Pixel Codejatimnow.com

Wakil Ketua Komisi D DPRD Surabaya Dicurhati Penyandang Disabilitas Soal Ini

Editor : Zaki Zubaidi  Reporter : Ni'am Kurniawan
Reses bersama Ajeng Wira Wati di Simokerto (Foto: Ajeng for jatimnow.com)
Reses bersama Ajeng Wira Wati di Simokerto (Foto: Ajeng for jatimnow.com)

jatimnow.com - Suara penyandang disabilitas mewarnai reses yang dilakukan Wakil Ketua Komisi D DPRD Surabaya Ajeng Wira Wati yang digelar di Balai RW 9 Tambak Madu, Kelurahan Simokerto, Kecamatan Simokerto, Surabaya.

Di sana, Ajeng mendapat keluhan tentang kurangnya pemberdayaan Pemkot Surabaya terhadap masyarakat berpenghasilan rendah (MBR) dari para disabilitas.

"Begitu banyak program dan anggaran Pemkot yang saya sampaikan ternyata minim untuk peningkatan kesejahteraan penyadang disabilitas. Beliau menyatakan dengan tegas, disabilitas itu tidak ingin dikasiani, tetapi menanyakan keseriusan pemerintah dalam menangani problem kesempatan disabilitas, jangan sampai membuat mereka termarjinalkan atau bahkan tidak terlihat," papar Ajeng, Selasa (18/10/2022).

Peran terhadap kaum disabilitas dirasakan terakhir pada tahun 2019. Yakni setiap orang dijatah dengan Kartu Keluarga Sejahtera (KKS), namun hingga kini belum ada isinya.

Menurut Ajeng, peran disabilitas yang diminimalisir itu, membuat mereka hanya bisa bekerja di sektor informal. Seperti membuka warung kopi, dan menjahit.

Baca juga:
Bawaslu Surabaya Tegaskan Dilarang Kampanye saat Reses, tapi Faktanya?

"Saya akan sampaikan dan meminta ada program terintegrasi mengenai penangan disabiltas khususnya untuk MBR dan DTKS supaya tidak ada lagi luput bantuan dan pendampingan pemerintah," kata politisi Gerindra Jatim itu.

Selain suara disabilitas, Ajeng juga mengaku banyak warga yang masih mempertanyakan tentang surat ijo, PDAM yang belum merata, PJU, dan bantuan kesejahteraan dari Kementerian Sosial (Kemensos) yang masih kosong.

Baca juga:
DPRD Surabaya Disambati soal Zonasi Sekolah hingga BPJS

"Saya dan komisi sudah menggagas stikerisasi bagi penerima intervensi pemerintah, baik pusat dan daerah. Tetapi ada miss di penamaan, kita meminta stikerisasi untuk transparansi menjauhi salah sasaran penerima sehingga yang tercetak harusnya stiker," tandasnya.

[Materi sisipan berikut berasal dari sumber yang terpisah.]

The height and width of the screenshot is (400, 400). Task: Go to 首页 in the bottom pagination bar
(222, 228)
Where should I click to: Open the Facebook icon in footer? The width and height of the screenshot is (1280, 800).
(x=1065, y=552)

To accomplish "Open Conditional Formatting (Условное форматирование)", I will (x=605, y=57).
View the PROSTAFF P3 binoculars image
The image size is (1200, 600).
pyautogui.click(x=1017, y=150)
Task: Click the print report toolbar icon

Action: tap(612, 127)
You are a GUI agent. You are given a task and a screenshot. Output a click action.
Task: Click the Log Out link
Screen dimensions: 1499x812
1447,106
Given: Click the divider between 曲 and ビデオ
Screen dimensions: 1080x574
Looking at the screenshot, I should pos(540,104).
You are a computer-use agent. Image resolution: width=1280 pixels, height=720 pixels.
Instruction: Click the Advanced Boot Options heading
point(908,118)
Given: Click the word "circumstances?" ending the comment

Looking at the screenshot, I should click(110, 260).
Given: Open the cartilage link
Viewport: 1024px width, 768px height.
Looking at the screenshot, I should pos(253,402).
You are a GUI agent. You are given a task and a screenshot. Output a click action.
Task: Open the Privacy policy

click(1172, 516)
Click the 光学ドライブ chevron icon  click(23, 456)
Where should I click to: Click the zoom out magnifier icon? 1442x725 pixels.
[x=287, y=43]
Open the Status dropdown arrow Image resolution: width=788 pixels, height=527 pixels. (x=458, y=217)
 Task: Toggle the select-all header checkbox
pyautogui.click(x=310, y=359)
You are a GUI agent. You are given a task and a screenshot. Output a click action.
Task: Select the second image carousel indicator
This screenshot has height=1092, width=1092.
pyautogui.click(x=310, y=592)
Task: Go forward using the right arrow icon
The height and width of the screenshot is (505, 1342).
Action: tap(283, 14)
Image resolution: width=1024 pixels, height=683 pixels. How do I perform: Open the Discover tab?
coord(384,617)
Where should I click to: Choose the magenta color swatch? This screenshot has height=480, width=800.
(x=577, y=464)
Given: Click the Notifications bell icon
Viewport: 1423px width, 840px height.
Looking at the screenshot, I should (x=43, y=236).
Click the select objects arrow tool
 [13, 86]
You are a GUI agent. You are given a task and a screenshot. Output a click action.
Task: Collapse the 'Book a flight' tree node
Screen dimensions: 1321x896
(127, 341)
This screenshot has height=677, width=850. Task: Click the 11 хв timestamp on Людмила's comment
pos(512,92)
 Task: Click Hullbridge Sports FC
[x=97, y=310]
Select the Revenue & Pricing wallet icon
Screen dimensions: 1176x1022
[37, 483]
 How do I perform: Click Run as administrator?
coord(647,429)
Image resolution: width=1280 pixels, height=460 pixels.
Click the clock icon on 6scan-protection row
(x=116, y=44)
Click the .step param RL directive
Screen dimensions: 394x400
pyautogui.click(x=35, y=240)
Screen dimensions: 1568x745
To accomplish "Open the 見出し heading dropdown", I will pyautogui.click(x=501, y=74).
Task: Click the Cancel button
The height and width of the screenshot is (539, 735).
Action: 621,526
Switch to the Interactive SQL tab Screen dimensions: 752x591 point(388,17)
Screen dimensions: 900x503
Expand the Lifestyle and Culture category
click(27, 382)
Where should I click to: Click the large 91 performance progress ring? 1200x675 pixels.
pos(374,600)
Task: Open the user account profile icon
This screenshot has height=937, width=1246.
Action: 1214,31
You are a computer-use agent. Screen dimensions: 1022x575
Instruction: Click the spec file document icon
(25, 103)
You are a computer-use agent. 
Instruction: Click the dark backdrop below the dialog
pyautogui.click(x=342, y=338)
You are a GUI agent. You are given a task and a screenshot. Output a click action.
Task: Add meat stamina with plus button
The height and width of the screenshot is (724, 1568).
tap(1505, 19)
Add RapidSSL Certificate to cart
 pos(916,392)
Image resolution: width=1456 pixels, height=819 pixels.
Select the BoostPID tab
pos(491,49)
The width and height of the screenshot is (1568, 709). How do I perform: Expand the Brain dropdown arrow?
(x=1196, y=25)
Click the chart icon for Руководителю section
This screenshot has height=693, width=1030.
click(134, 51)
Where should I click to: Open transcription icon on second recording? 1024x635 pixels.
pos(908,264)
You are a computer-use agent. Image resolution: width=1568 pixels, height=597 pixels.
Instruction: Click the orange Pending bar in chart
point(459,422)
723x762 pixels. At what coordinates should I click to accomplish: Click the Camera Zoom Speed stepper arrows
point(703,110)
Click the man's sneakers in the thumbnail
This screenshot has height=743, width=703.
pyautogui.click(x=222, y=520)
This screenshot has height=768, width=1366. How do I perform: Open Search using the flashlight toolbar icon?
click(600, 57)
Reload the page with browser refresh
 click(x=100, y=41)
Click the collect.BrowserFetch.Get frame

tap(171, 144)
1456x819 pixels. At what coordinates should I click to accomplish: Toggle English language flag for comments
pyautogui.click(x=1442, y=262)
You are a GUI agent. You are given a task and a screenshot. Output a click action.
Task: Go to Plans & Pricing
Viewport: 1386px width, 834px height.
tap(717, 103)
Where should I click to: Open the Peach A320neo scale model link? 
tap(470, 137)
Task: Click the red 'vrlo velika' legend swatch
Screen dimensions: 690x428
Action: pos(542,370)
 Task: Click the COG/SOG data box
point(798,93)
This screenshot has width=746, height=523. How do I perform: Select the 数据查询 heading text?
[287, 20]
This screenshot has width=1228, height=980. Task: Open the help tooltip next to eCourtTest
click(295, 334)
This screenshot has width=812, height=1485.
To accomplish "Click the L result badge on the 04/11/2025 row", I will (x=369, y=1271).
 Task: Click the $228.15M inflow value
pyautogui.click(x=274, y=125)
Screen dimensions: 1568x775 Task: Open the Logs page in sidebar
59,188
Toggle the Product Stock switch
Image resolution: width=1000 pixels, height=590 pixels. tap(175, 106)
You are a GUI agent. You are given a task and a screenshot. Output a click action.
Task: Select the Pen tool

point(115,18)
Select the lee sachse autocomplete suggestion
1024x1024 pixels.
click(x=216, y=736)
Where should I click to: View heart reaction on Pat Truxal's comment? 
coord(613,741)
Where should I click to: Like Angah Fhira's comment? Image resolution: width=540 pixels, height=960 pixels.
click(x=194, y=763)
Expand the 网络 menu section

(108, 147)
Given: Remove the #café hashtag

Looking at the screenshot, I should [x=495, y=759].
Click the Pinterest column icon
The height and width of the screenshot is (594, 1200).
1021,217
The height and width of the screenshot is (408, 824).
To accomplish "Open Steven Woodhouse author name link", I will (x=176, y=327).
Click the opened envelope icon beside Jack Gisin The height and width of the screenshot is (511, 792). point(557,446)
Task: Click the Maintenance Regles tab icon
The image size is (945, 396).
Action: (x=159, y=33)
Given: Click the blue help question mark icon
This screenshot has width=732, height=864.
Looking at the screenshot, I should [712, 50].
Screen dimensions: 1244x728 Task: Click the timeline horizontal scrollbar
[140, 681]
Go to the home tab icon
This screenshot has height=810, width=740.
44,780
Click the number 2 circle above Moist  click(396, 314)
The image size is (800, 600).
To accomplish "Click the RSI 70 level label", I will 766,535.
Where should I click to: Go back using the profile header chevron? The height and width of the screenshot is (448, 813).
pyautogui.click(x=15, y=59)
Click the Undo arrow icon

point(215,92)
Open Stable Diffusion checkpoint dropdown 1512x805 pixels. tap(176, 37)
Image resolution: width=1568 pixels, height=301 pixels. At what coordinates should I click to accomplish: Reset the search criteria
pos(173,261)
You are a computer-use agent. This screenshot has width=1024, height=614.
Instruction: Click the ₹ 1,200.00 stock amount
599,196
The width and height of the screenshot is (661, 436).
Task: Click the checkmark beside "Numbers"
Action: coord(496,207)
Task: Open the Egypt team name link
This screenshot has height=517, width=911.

"Penerima manfaat ini bukan keluarga miskin, kata miskin tidak perlu disebut tetapi dicantumkan saja Undang-undang, Permensos dan Perwali mengenai kriteria penerima bantuan apa saja. Dengan embel-embel miskin dikhawatirkan orang tersebut putus asa, jadi pemerintah harus sesuaikan saran dan aspirasi dari warga ini," pungkasnya.